Any notice or other communication given by certified mail shall be deemed given
at the time of certification thereof, except for a notice changing a party's
address which shall be deemed given at the time of receipt thereof. Any notice
given by other means permitted by this Section shall be deemed given at the time
of receipt thereof.
c. Application of Florida Law: This Agreement, and the application or
interpretation thereof, shall be governed exclusively by its terms and by the
laws of the State of Florida. Venue shall be deemed located in Hillsborough,
Florida.
d. Counterparts: This Agreement may be executed by any number of
counterparts, each of which shall be deemed an original, but all of which
together shall constitute one and the same instrument.

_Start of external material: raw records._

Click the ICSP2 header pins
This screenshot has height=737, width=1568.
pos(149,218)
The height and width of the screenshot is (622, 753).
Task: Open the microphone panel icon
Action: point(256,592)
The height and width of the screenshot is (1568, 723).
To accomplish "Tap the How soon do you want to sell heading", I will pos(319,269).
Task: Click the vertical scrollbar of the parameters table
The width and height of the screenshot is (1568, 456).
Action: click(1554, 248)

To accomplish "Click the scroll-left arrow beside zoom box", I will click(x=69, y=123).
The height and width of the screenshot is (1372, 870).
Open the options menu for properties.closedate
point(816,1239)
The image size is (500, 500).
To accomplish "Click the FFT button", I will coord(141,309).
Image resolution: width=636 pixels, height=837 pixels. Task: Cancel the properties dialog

e. Binding Effect: Each of the provisions and agreements herein contained
shall be binding upon and inure to the benefit of the personal representatives,
devisees, heirs, successors, transferees and assigns of the respective parties
hereto.
f. Jurisdiction: The parties agree that, irrespective of any wording that
might be construed to be in conflict with this paragraph, this Agreement is one
for performance in Florida. The parties to this Agreement agree that they waive
any objection, constitutional, statutory otherwise, to a Florida court's taking
jurisdiction of any dispute between them. By entering into this Agreement, the
parties, and each of them understand that they might be called upon to answer a
claim asserted in a Florida court.
g. Waiver: No waiver of any provision of this Agreement shall be deemed, or
shall constitute a waiver of any other provision, whether or not similar, nor
shall any waiver constitute a continuing waiver. No waiver shall be binding
unless executed in writing by the party making the waiver.
h. Entire Agreement: This Agreement constitutes the entire Agreement
between the parties pertaining to its subject matter, and it supersedes all
prior contemporaneous agreement, representations, and understandings of the
parties. No supplement, modifications, or amendment of this Agreement shall be
binding unless executed in writing by all parties.
i. Authority and Binding Effect: Each of the undersigned do hereby warrant
and represent that they have been duly authorized to enter to this Agreement on
behalf of their respective companies.
IN WITNESS WHEREOF, the parties have executed this Agreement effective the
date first stated above.
XxxxxxXxx.xxx, Inc. Voice Media, Inc.